There appears to be a lot more activity toward ending the U.S. government shut down which is now entering week three. The Senate has been involved in bipartisan talks attempting to reach a deal that would be acceptable to both Republicans and Democrats. However, House Republicans – who began work on their own legislation – have reportedly rejected the Senate’s proposal… just as the Senate will reject the House’s “anti-bipartisan” proposal.
The reported details of the two proposed deals appear to be remarkably similar in many respects. However, if either the House or the Senate refuse the other’s proposed solution, America ends up right back where it was two weeks ago: Nowhere, at the corner of Political Impasse.
And so we wait… again. And just to make things interesting, this week America will reach its borrowing limit (debt ceiling) which, if not dealt with quickly and appropriately, will send the U.S. economy into chaos.
In fluid situations such as these, one can normally predict what is likely to happen. But considering the varying levels of “unreasonable,” placing bets on what will happen is too tough to call. And sadly, “whatever is best for the country” seems to be a long shot.
While we wait and ponder the “effectiveness” of Congress, permit me to make an observation.
Since I’ve been living in the U.S., I’ve noted during almost every political “crisis” – of which there is a surprisingly large amount for a mere four years – one word tends to pop up repeatedly: Revolution.
For the most part it’s subtle – mainly being in the comments section of articles – but the idea that a revolution is “needed” seems to inevitably pop up somewhere.
Does America need a revolution?
Now, Canadians are no stranger to revolution, but it doesn’t generally come up every time we’re disenchanted with our parliamentary system.
So, all I can think is: what a ridiculous notion.

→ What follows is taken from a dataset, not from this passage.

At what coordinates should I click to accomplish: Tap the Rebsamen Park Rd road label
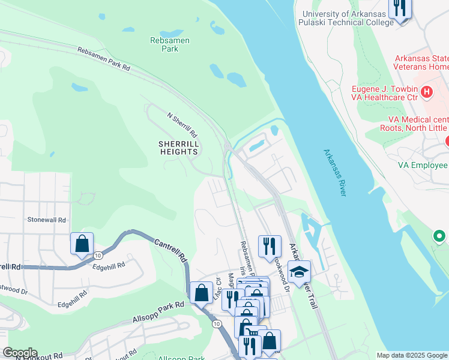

There are people in other parts of the world presently engaged in revolutions to attain democracy. America already has democracy. The major problem – as I see it – is that too many people are willing to complain, but too few are willing to actually make a difference by getting involved.
If the system is broken, it’s up to the people (a.k.a. the electorate) to fix it.
In a country where more than 40% of voting-aged citizens don’t vote, it’s no wonder the system’s broken. You can’t complain the toy is broken when you don’t put all the parts together. In every part of the world Democracy comes with a label: “some assembly required.”
With that in mind, America does need a revolution; but not the kind where people take up arms against the government. The revolution that is needed is the kind where people get educated, get involved and get voting.
It’s not enough to complain that Congress doesn’t take ownership for the calamities that follow their bad decisions; it’s up to Americans to take ownership for putting them there, and collectively take action to fix the problem in the next election.
It’s not just Congress that needs to do its job; it’s up to the “People” to do their job too.